Kehren wir zurück zum Erzählen. In den letzten Monaten fiel der Blick verstärkt auf Bücher, welche die Situation einer bedrohlichen Krankheit thematisierten, wie etwa Albert Camus‘ Roman „Die Pest“. Die aktuelle Pandemie in einer verwandten literarischen Situation zu spiegeln, hatte einen Reiz. Dazu kommt, dass, nach Thomas Mann, der Erzähler „der raunende Beschwörer des Vergangenen“ ist, das heißt, es wird von etwas bereits Überstandenem berichtet, was hilft, einen Abstand zur realen und aktuellen Belastung zu gewinnen. „Die Pest“ befestigte ihren Klassikerstatus, ich möchte aber auch ausdrücklich auch auf Gertrud von le Forts starke und schöne Pesterzählung „Die Tochter Jephthas“ (1964) hinweisen. Ein anderer Roman, der so frappant gut zu 2020 passt, dass man ihn als „Pandemie-Roman“ bezeichnen könnte, ist gerade in der „Kleinen Bibliothek des Abendlandes“ (Be&Be Verlag, Heiligenkreuz) neu herausgekommen: Der historische Roman „Am Himmel wie auf Erden“, den Werner Bergengruen 1940 verfasste, spielt im Berlin des Jahres 1524:  Aus der Sternenkonstellation liest der Gelehrte Carion eine bevorstehende todbringende Flutkatastrophe heraus.

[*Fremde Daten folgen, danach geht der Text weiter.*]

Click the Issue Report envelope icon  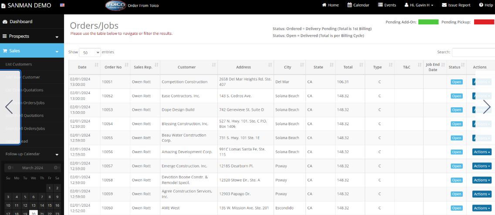pyautogui.click(x=444, y=5)
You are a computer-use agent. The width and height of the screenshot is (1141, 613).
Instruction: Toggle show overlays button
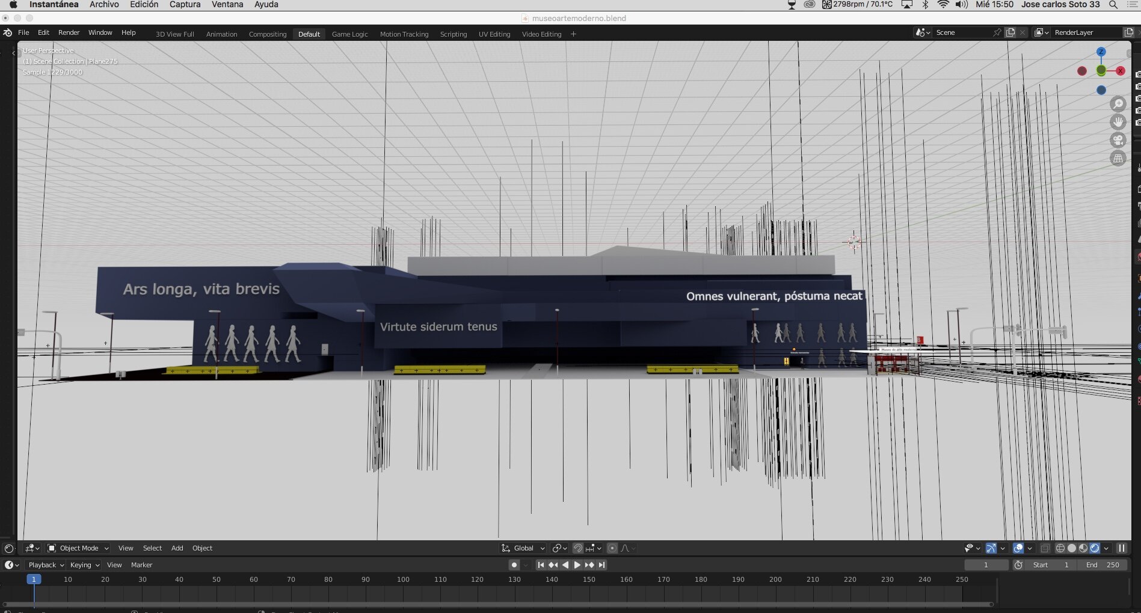(1018, 548)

Der Kurfürst will die Bedrohung verschweigen, doch natürlich tauchen Gerüchte auf, Rettungsstrategien oder Fluchtmöglichkeiten werden ersonnen ... Genial erzählt Bergengruen sämtliche Spielarten menschlichen Verhaltens unter Druck.  In Angst vor der kollektiven Bedrohung vollziehen sich Einzelschicksale in verdichteter Weise, geschieht Lösung oder Vernichtung. Ein Pandemie-Roman ist „Am Himmel wie auf Erden“ aber vor allem auch, weil Bergengruens Text in einzigartiger Weise über das Leben mit einer ansteckenden und unheilbaren Krankzeit, dem Aussatz, schreibt.

 

Inmitten der der sozialen und politischen Unruhen, die die Krise mit sich bringt, wird der Arzt und Gelehrte Carion von einem Aussätzigen absichtlich berührt, also möglicherweise mit dem Aussatz angesteckt. Und die nackte Angst, Panik, schüttelt auch ihn, den scheinbar Überlegenen. Doch nach hartem Kampf kann sich Carion seinen sicheren inneren Ort neu erobern: "Er rang um die Kraft, sich ein einverstandenes Ergreifen auch des strengen Schicksals als ein dauerndes Besitztum anzueignen. Er machte den Vorsatz, was auch geschehen mochte, dem Willen der Gottheit eine Stätte innerhalb des eigenen Willens zu bereiten, ja, endlich diesen ganz von jenem verzehren zu lassen und an solcher Übereinstimmung unabweichlich festzuhalten. Und er fühlte, wie sich ein Friede in ihn ergoß…“  - Und unser innerer Ort? Wie sieht er aus?